Detecting Policy Preferences and Dynamics in the UN General Debate with Neural Word Embeddings
This work addresses a problem in foreign policy analysis for researchers and policymakers, offering incremental improvements through new computational methods.
The paper tackled the challenge of measuring policy preferences and shifts in international politics by applying a neural word embedding model to UN General Debate speeches, resulting in policy attention indices, country-specific semantic centrality indices, and a falsified hypothesis linking speech content to UN voting behavior.

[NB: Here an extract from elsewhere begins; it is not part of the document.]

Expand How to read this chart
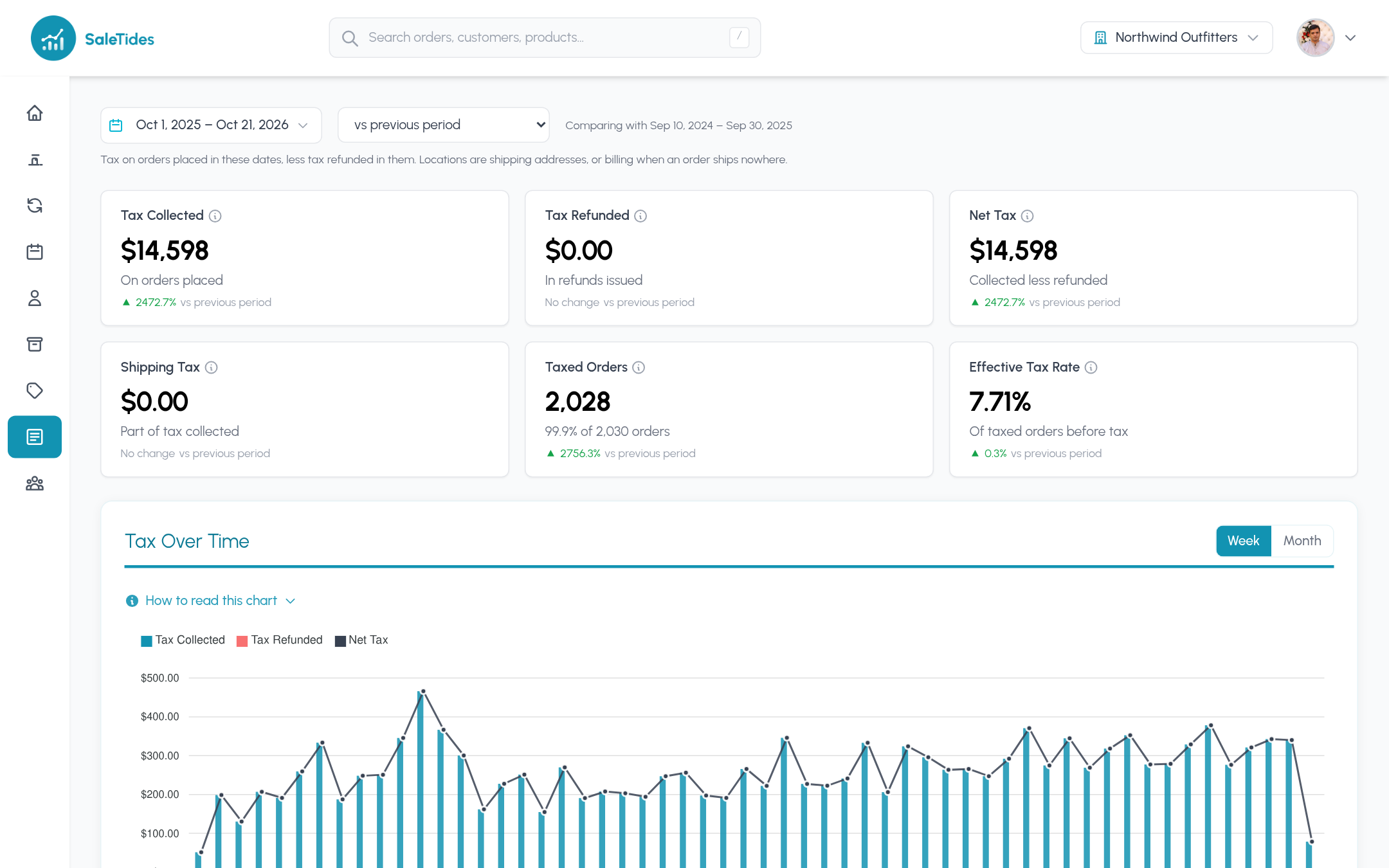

Foreign policy analysis has been struggling to find ways to measure policy preferences and paradigm shifts in international political systems. This paper presents a novel, potential solution to this challenge, through the application of a neural word embedding (Word2vec) model on a dataset featuring speeches by heads of state or government in the United Nations General Debate. The paper provides three key contributions based on the output of the Word2vec model. First, it presents a set of policy attention indices, synthesizing the semantic proximity of political speeches to specific policy themes. Second, it introduces country-specific semantic centrality indices, based on topological analyses of countries' semantic positions with respect to each other. Third, it tests the hypothesis that there exists a statistical relation between the semantic content of political speeches and UN voting behavior, falsifying it and suggesting that political speeches contain information of different nature then the one behind voting outcomes. The paper concludes with a discussion of the practical use of its results and consequences for foreign policy analysis, public accountability, and transparency.